DATA PROVIDED:

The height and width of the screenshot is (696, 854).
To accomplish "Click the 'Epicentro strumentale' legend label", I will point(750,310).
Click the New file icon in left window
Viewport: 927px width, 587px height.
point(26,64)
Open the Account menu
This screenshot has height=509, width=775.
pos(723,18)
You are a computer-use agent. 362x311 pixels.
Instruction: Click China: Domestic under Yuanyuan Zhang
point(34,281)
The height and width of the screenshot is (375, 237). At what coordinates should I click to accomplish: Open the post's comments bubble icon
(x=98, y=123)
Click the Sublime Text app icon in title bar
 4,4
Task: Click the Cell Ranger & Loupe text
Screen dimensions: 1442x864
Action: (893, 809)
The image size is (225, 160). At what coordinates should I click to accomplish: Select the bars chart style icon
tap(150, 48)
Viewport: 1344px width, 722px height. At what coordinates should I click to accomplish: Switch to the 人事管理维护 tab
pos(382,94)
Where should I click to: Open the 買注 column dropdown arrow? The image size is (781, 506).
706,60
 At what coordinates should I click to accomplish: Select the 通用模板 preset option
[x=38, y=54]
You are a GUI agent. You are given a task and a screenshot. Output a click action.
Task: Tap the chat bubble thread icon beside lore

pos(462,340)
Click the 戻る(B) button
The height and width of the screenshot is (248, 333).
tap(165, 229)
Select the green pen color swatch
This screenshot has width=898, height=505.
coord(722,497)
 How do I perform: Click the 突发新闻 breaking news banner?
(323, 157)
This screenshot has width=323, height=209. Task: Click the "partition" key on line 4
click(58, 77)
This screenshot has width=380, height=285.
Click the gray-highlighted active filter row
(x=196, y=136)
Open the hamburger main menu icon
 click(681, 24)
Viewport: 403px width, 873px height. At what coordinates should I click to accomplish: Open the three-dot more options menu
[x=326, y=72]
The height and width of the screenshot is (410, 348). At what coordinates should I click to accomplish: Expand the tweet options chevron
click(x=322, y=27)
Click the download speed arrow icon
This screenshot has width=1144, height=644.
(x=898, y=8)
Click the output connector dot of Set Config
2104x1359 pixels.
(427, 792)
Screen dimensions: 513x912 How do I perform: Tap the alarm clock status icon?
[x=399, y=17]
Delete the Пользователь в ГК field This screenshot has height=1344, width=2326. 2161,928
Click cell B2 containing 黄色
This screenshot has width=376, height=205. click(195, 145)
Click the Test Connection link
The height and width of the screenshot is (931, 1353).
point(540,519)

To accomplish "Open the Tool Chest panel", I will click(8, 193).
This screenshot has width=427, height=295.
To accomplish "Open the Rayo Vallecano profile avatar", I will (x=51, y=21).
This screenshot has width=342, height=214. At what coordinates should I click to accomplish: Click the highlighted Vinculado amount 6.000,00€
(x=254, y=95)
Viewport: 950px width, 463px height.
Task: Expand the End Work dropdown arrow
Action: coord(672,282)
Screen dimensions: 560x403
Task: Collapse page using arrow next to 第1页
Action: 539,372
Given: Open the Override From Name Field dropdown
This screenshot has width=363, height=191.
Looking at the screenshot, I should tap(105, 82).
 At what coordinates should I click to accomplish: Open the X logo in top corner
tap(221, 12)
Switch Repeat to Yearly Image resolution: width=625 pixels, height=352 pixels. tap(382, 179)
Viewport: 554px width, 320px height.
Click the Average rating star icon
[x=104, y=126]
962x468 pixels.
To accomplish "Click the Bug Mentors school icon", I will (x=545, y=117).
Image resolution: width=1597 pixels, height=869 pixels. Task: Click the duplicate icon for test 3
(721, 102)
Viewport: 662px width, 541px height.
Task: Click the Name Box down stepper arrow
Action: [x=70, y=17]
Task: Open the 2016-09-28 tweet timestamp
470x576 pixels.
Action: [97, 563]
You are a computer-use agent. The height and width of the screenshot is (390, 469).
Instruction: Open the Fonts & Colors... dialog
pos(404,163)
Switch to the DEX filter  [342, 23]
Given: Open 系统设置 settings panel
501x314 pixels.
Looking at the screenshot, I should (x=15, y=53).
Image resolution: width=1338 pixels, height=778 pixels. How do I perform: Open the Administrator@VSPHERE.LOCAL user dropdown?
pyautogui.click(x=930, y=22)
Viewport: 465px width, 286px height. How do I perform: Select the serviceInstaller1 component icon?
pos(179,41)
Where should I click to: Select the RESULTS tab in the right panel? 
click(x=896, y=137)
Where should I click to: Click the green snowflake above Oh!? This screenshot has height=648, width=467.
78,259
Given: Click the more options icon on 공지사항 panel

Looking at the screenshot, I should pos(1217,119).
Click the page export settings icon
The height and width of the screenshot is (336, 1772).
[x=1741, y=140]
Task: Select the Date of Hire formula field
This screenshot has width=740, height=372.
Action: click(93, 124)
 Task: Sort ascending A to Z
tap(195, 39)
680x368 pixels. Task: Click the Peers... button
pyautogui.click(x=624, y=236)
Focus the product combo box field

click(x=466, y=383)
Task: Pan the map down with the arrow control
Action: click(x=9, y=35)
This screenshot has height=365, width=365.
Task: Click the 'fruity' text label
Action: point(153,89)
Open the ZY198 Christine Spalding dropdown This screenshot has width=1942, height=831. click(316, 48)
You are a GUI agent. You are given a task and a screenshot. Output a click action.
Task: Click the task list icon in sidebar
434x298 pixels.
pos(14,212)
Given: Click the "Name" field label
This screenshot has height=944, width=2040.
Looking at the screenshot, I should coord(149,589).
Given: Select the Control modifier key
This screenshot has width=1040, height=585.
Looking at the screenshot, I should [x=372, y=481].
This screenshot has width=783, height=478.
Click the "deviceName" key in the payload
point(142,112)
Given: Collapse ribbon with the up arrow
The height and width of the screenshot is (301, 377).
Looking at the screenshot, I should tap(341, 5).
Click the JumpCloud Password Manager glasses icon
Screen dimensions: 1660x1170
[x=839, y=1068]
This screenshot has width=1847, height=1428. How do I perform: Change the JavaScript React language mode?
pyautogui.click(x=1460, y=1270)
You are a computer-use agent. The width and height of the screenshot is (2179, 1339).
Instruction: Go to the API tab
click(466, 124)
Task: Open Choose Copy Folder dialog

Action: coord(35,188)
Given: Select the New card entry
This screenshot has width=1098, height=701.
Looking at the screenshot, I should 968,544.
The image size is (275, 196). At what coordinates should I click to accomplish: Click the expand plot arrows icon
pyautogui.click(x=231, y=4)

TASK GOAL:
Reproduce all of the material above, line for line, with no changes.

EXERCISE OUTPUT:
The height and width of the screenshot is (696, 854).
To accomplish "Click the 'Epicentro strumentale' legend label", I will point(750,310).
Click the New file icon in left window
Viewport: 927px width, 587px height.
point(26,64)
Open the Account menu
This screenshot has height=509, width=775.
pos(723,18)
You are a computer-use agent. 362x311 pixels.
Instruction: Click China: Domestic under Yuanyuan Zhang
point(34,281)
The height and width of the screenshot is (375, 237). At what coordinates should I click to accomplish: Open the post's comments bubble icon
(x=98, y=123)
Click the Sublime Text app icon in title bar
 4,4
Task: Click the Cell Ranger & Loupe text
Screen dimensions: 1442x864
Action: (893, 809)
The image size is (225, 160). At what coordinates should I click to accomplish: Select the bars chart style icon
tap(150, 48)
Viewport: 1344px width, 722px height. At what coordinates should I click to accomplish: Switch to the 人事管理维护 tab
pos(382,94)
Where should I click to: Open the 買注 column dropdown arrow? The image size is (781, 506).
706,60
 At what coordinates should I click to accomplish: Select the 通用模板 preset option
[x=38, y=54]
You are a GUI agent. You are given a task and a screenshot. Output a click action.
Task: Tap the chat bubble thread icon beside lore

pos(462,340)
Click the 戻る(B) button
The height and width of the screenshot is (248, 333).
tap(165, 229)
Select the green pen color swatch
This screenshot has width=898, height=505.
coord(722,497)
 How do I perform: Click the 突发新闻 breaking news banner?
(323, 157)
This screenshot has width=323, height=209. Task: Click the "partition" key on line 4
click(58, 77)
This screenshot has width=380, height=285.
Click the gray-highlighted active filter row
(x=196, y=136)
Open the hamburger main menu icon
 click(681, 24)
Viewport: 403px width, 873px height. At what coordinates should I click to accomplish: Open the three-dot more options menu
[x=326, y=72]
The height and width of the screenshot is (410, 348). At what coordinates should I click to accomplish: Expand the tweet options chevron
click(x=322, y=27)
Click the download speed arrow icon
This screenshot has width=1144, height=644.
(x=898, y=8)
Click the output connector dot of Set Config
2104x1359 pixels.
(427, 792)
Screen dimensions: 513x912 How do I perform: Tap the alarm clock status icon?
[x=399, y=17]
Delete the Пользователь в ГК field This screenshot has height=1344, width=2326. 2161,928
Click cell B2 containing 黄色
This screenshot has width=376, height=205. click(195, 145)
Click the Test Connection link
The height and width of the screenshot is (931, 1353).
point(540,519)

To accomplish "Open the Tool Chest panel", I will click(8, 193).
This screenshot has width=427, height=295.
To accomplish "Open the Rayo Vallecano profile avatar", I will (x=51, y=21).
This screenshot has width=342, height=214. At what coordinates should I click to accomplish: Click the highlighted Vinculado amount 6.000,00€
(x=254, y=95)
Viewport: 950px width, 463px height.
Task: Expand the End Work dropdown arrow
Action: coord(672,282)
Screen dimensions: 560x403
Task: Collapse page using arrow next to 第1页
Action: 539,372
Given: Open the Override From Name Field dropdown
This screenshot has width=363, height=191.
Looking at the screenshot, I should tap(105, 82).
 At what coordinates should I click to accomplish: Open the X logo in top corner
tap(221, 12)
Switch Repeat to Yearly Image resolution: width=625 pixels, height=352 pixels. tap(382, 179)
Viewport: 554px width, 320px height.
Click the Average rating star icon
[x=104, y=126]
962x468 pixels.
To accomplish "Click the Bug Mentors school icon", I will (x=545, y=117).
Image resolution: width=1597 pixels, height=869 pixels. Task: Click the duplicate icon for test 3
(721, 102)
Viewport: 662px width, 541px height.
Task: Click the Name Box down stepper arrow
Action: [x=70, y=17]
Task: Open the 2016-09-28 tweet timestamp
470x576 pixels.
Action: [97, 563]
You are a computer-use agent. The height and width of the screenshot is (390, 469).
Instruction: Open the Fonts & Colors... dialog
pos(404,163)
Switch to the DEX filter  [342, 23]
Given: Open 系统设置 settings panel
501x314 pixels.
Looking at the screenshot, I should (x=15, y=53).
Image resolution: width=1338 pixels, height=778 pixels. How do I perform: Open the Administrator@VSPHERE.LOCAL user dropdown?
pyautogui.click(x=930, y=22)
Viewport: 465px width, 286px height. How do I perform: Select the serviceInstaller1 component icon?
pos(179,41)
Where should I click to: Select the RESULTS tab in the right panel? 
click(x=896, y=137)
Where should I click to: Click the green snowflake above Oh!? This screenshot has height=648, width=467.
78,259
Given: Click the more options icon on 공지사항 panel

Looking at the screenshot, I should pos(1217,119).
Click the page export settings icon
The height and width of the screenshot is (336, 1772).
[x=1741, y=140]
Task: Select the Date of Hire formula field
This screenshot has width=740, height=372.
Action: click(93, 124)
 Task: Sort ascending A to Z
tap(195, 39)
680x368 pixels. Task: Click the Peers... button
pyautogui.click(x=624, y=236)
Focus the product combo box field

click(x=466, y=383)
Task: Pan the map down with the arrow control
Action: click(x=9, y=35)
This screenshot has height=365, width=365.
Task: Click the 'fruity' text label
Action: point(153,89)
Open the ZY198 Christine Spalding dropdown This screenshot has width=1942, height=831. click(316, 48)
You are a GUI agent. You are given a task and a screenshot. Output a click action.
Task: Click the task list icon in sidebar
434x298 pixels.
pos(14,212)
Given: Click the "Name" field label
This screenshot has height=944, width=2040.
Looking at the screenshot, I should coord(149,589).
Given: Select the Control modifier key
This screenshot has width=1040, height=585.
Looking at the screenshot, I should [x=372, y=481].
This screenshot has width=783, height=478.
Click the "deviceName" key in the payload
point(142,112)
Given: Collapse ribbon with the up arrow
The height and width of the screenshot is (301, 377).
Looking at the screenshot, I should tap(341, 5).
Click the JumpCloud Password Manager glasses icon
Screen dimensions: 1660x1170
[x=839, y=1068]
This screenshot has width=1847, height=1428. How do I perform: Change the JavaScript React language mode?
pyautogui.click(x=1460, y=1270)
You are a computer-use agent. The width and height of the screenshot is (2179, 1339).
Instruction: Go to the API tab
click(466, 124)
Task: Open Choose Copy Folder dialog

Action: coord(35,188)
Given: Select the New card entry
This screenshot has width=1098, height=701.
Looking at the screenshot, I should 968,544.
The image size is (275, 196). At what coordinates should I click to accomplish: Click the expand plot arrows icon
pyautogui.click(x=231, y=4)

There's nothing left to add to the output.